How Self-Contained Classrooms Shrink Children’s Worlds
We are all just human beings living in a body we did not choose, navigating a world that wasn’t always built for us. No one is 100% “abled.” We all need help sometimes, and we all have something beautiful to offer. When we segregate a child early, we set the boundaries before they even get a chance to try. This is especially damaging for a very young child who is still developing a sense of self and mastery. In preschool, children don’t know what they’re capable of because they’re busy testing the world to find out. Rather than fostering autonomy and independence, we exclude children at a time of great unknowns. Early childhood inclusion is a rebellion against that tendency. Inclusive classrooms are open to the possibilities, recognizing that much of what children can or cannot do is largely negotiable.
In practical terms, this means:
We start from the assumption that every preschooler belongs in a shared classroom community.
We design environments, routines, and roles so a wide range of bodies, brains, behaviors, and communication styles can participate in meaningful ways—on the rug, at the sensory table, on the playground.
We treat specialized services (ECSE teachers, therapists, assistive technology, paraprofessionals) as autonomy-building supports that join the child in their community, not a reason to pull them out of it.
This also means looking critically at the structures we have inherited:
Asking whether self-contained ECSE programs exist primarily because we have not invested enough in inclusive design, staffing, and coaching.
Listening to adults who grew up in segregated or pseudoinclusive settings and taking seriously the long-term impact on identity and self-efficacy.
Training all early childhood educators—not just specialists—in universal design, collaborative teaming, and the social model of disability, so that inclusion is seen as core practice.
Moving From “Managing Risk” to “Imagining Possibility”
Early childhood educators and specialists are the primary architects of a child’s earliest self-image. You are the ones who decide whether a child learns to view themselves with competence and confidence or whether they develop doubt about themselves that they will carry for the rest of their lives. Children will rarely imagine themselves blazing through obstacles if the adults around them never suggest it is possible.
The children in our early childhood programs today are forming their first stories right now. They’re deciding whether they are the kind of person who tries things, who climbs a little higher, who gets back up after slipping—or the kind of person who sits on the sidelines. As someone who spent years assuming my body was not made for movement, I want different first stories for today’s preschoolers. I want the child with a walker to be part of the line heading out to the playground, with adults who have already thought about how to make it work. I want the child who uses assistive communication technology to be at the art table, with peers and teachers who know how to wait for their message. I want the child with big sensory needs to have a safe way to move and regulate in the classroom, not be moved out of it.
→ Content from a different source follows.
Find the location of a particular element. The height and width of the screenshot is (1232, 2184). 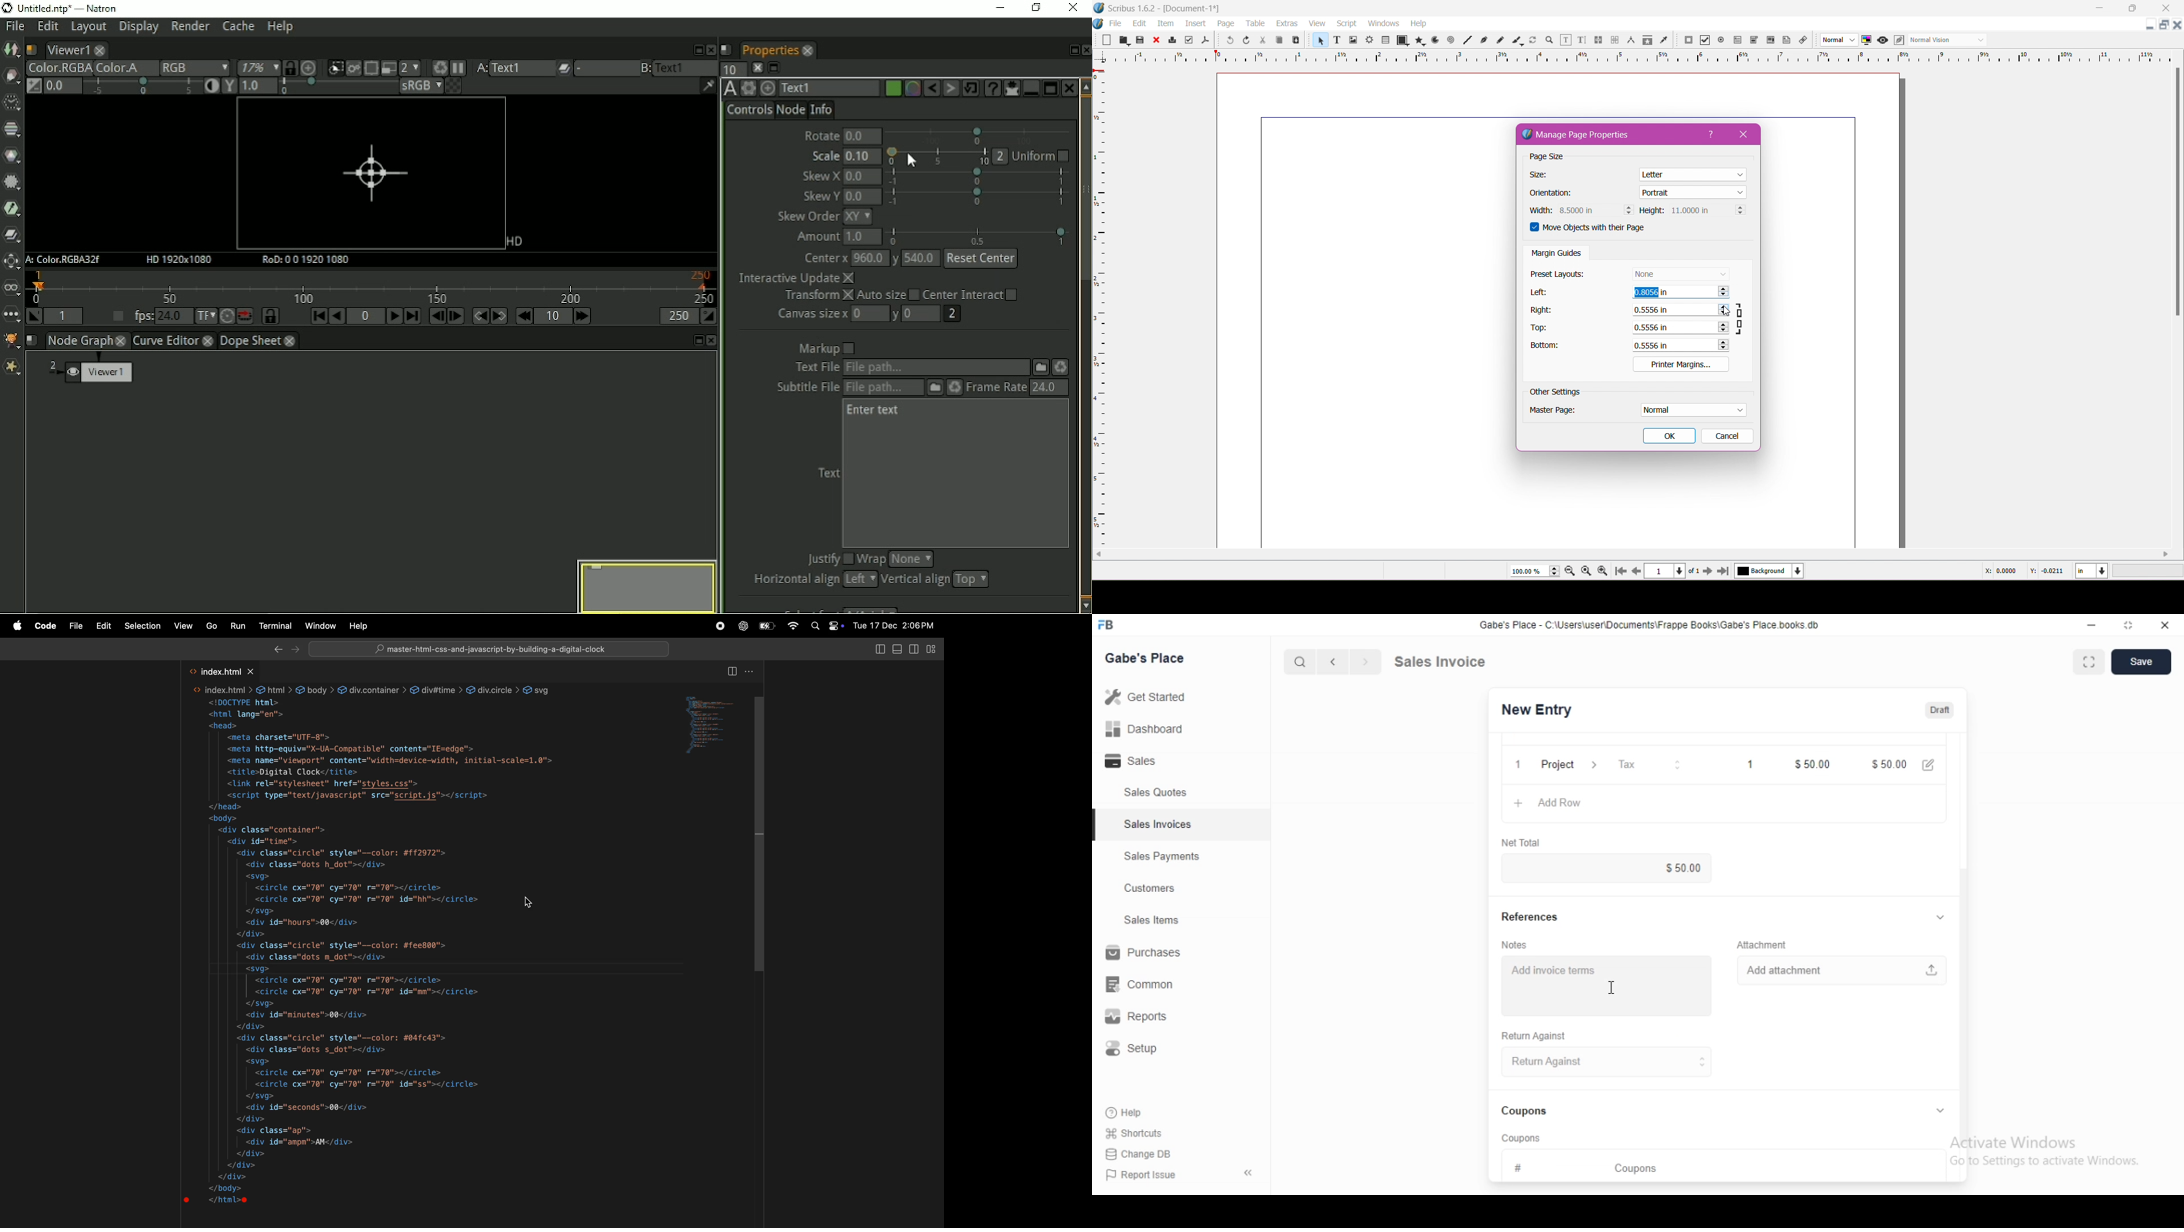

maximise is located at coordinates (2084, 660).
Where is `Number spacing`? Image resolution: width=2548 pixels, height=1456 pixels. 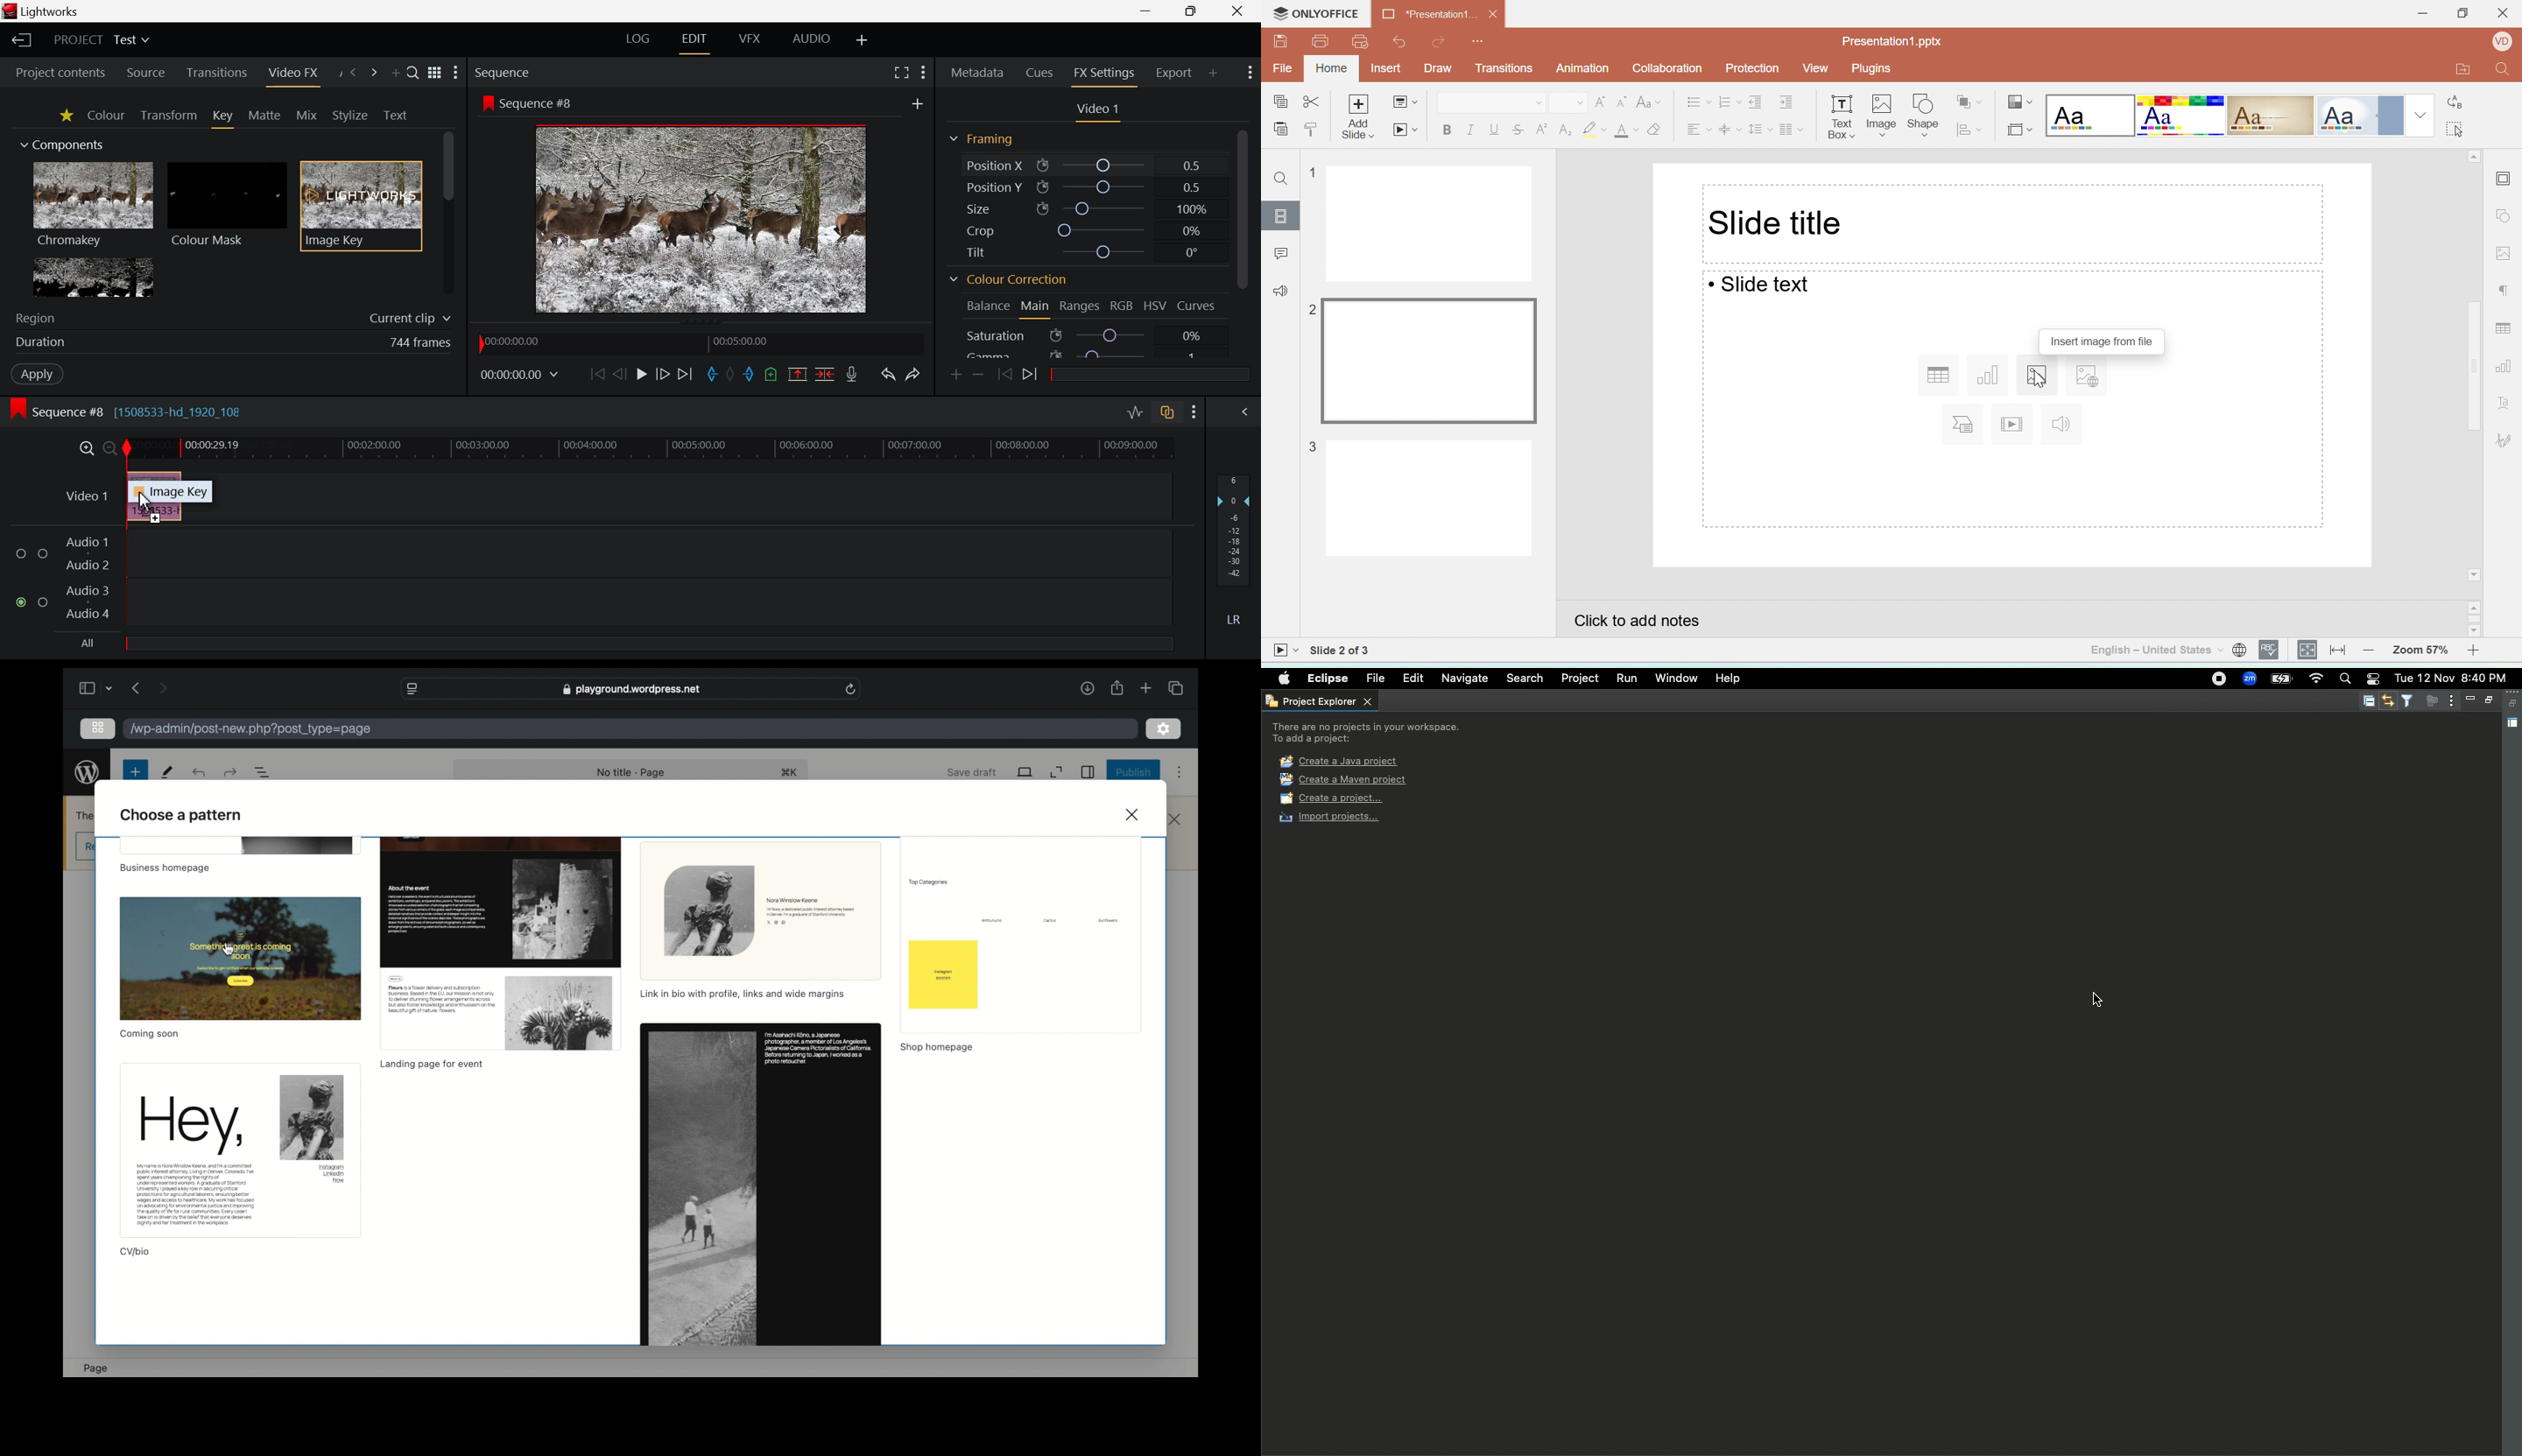 Number spacing is located at coordinates (1731, 100).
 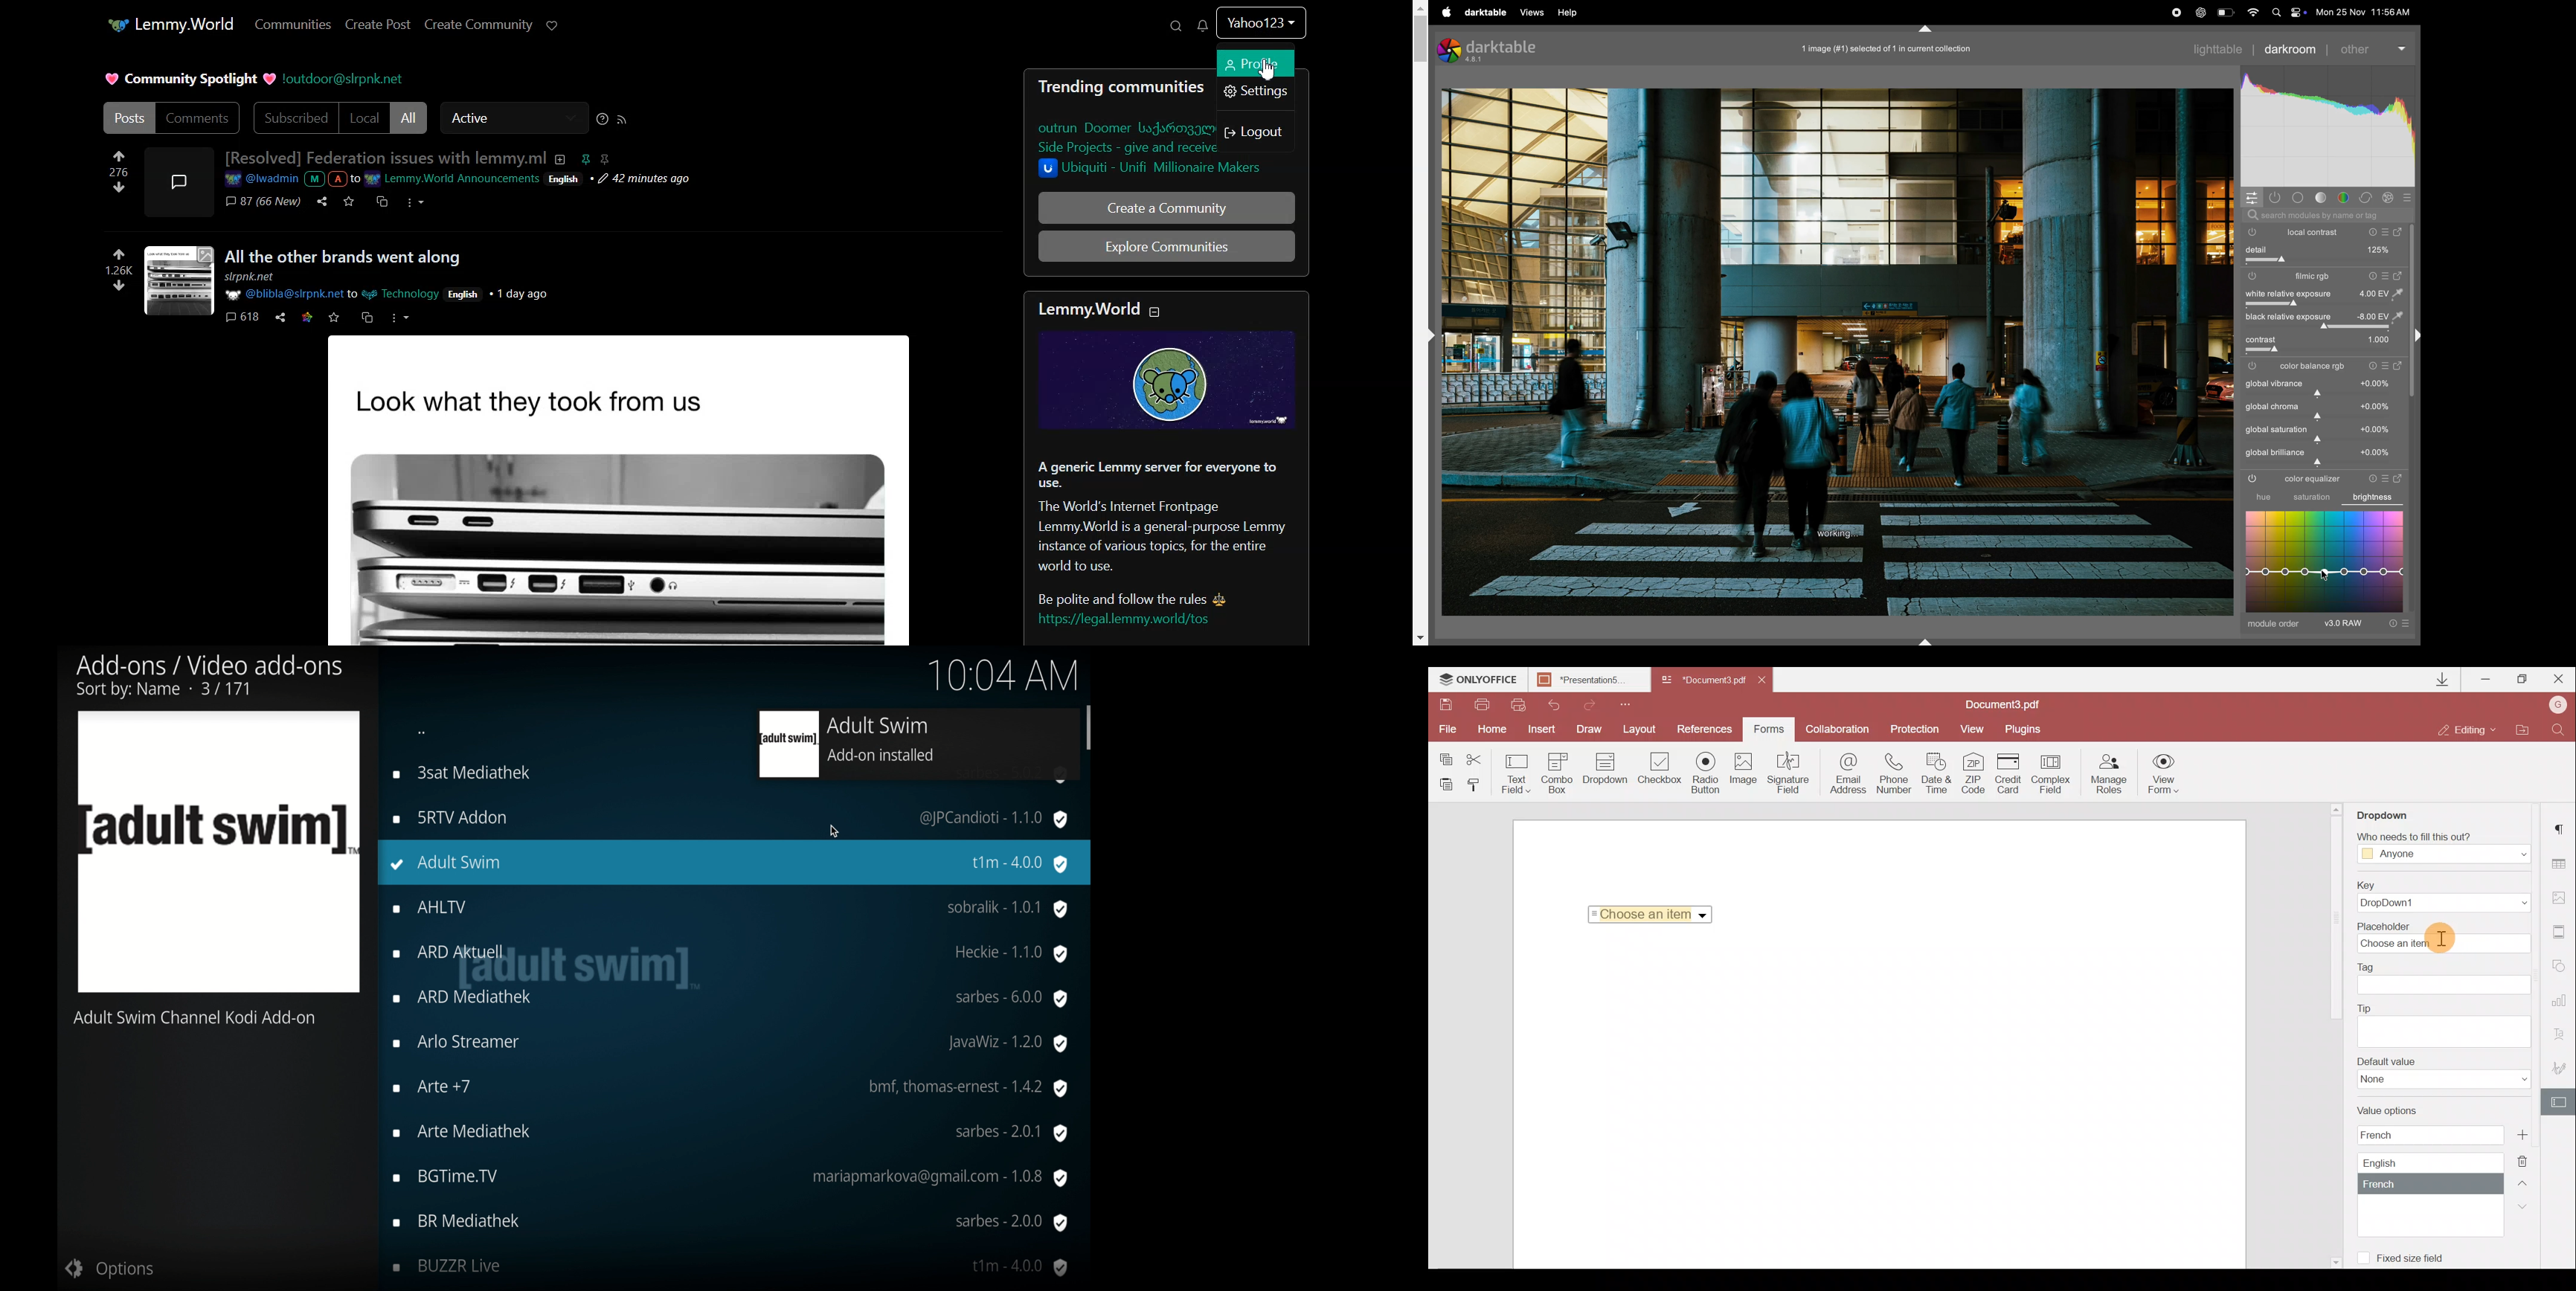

My husband’s comment about bike riding is an example of the shift we need. Inclusion will always be messier than segregation, because real community is messy. There will be days when plans fail, when behaviors escalate, when activities need to be rethought. But the alternative—a system that quietly teaches some of our youngest children that their place is in the segregated space—comes with a cost we rarely name.
Together we can open up the possibilities for young children with disabilities as they develop autonomy, competence, and confidence. We can all work together to provide services in community settings so children hear the message loud and clear: Imagine you are blazing down the hill . . . like a boss.